Newland had only been in the job for little more than a month before stories started appearing suggesting a sell-off of the Telegraph Group, following the first signs of financial problems at Hollinger in November when Lord Black said he was retiring and that several other board members were resigning in the wake of revelations that $32.15m in unauthorised payments had been made to executives at Hollinger, including $7.2m to Lord Black.

This was followed by a string of bidders -- including former Telegraph managing director Stephen Grabiner, Express Newspapers owner Richard Desmond and the Daily Mail -- coming forward as potential suitors for the Telegraph Group.

In January, the Barclay brothers, owners of the Ritz Hotel, launched an audacious bid to win control of Hollinger Inc, the company that owns the Daily Telegraph, in a deal valued at around £260m.

It was not long after this that questions began to be raised about Newland's future at the paper. He had been a surprise choice for editor of the Daily Telegraph, which had been predicted to plump for either bumbling Tory MP and Spectator editor Boris Johnson, or The Sunday Telegraph editor Dominic Lawson.

Instead, Moore was replaced by Martin Newland, a relative unknown in the Conrad Black empire.

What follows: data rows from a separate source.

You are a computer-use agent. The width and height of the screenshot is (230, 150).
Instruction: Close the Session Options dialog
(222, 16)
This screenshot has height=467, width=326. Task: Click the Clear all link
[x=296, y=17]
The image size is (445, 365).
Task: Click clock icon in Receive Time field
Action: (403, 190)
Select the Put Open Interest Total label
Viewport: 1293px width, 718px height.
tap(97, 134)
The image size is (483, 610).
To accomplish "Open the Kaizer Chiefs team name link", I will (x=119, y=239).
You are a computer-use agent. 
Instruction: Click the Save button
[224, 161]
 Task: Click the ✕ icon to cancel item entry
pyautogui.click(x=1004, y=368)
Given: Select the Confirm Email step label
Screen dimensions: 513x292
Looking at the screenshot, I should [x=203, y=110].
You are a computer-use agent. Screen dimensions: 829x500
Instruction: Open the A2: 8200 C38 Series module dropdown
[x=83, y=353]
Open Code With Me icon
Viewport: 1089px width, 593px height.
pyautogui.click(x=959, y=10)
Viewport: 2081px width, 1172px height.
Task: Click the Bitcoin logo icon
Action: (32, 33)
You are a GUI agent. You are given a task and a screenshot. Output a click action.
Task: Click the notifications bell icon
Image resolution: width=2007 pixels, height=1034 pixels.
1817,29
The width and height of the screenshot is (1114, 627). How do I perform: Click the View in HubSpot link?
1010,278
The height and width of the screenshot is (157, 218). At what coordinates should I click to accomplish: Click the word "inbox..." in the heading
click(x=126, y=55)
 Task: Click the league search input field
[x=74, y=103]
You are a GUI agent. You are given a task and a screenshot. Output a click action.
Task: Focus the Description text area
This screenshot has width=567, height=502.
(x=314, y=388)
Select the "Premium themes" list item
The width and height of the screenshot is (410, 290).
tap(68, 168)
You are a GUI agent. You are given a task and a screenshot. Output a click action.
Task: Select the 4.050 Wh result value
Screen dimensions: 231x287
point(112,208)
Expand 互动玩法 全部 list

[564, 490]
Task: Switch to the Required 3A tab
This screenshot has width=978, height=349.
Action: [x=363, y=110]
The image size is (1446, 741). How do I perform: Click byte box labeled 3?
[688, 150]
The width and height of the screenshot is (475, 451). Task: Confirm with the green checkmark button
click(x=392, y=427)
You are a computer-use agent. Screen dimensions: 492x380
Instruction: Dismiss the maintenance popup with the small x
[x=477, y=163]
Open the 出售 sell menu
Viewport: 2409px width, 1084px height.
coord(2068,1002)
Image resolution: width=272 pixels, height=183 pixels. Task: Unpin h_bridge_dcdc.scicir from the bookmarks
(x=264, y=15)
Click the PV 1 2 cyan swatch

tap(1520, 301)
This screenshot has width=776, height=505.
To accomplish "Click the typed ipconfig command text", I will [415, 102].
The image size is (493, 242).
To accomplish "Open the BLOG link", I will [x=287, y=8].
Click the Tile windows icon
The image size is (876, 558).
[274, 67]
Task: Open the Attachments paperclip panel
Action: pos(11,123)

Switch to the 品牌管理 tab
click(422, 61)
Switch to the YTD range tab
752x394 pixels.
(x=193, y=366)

Newland is a former home editor of the Telegraph and deputy editor of the Canadian title The National Post.

Early reports, dating back towards the beginning of the year when the interest of the Barclay brothers was first known, suggested the BBC's business editor Randall had impressed the brothers during a stint editing Sunday Business, now The Business.

Sir David Barclay has also praised the editor of The Sunday Telegraph, Lawson, who has long wanted to become the editor of the daily title.

There is also the question of The Spectator magazine. Senior executives at The Spectator, including Johnson and publishing director Kimberly Fortier, are still said to be interested in staging a management buyout of the title if a new owner intends to sell it.

There is also speculation about whether Andrew Neil, the former Sunday Times editor and the editor-in-chief of the Barclays' titles, will be given a role at the Telegraph Group, although he is said to have played no part in the Barclays' discussions with Lord Black.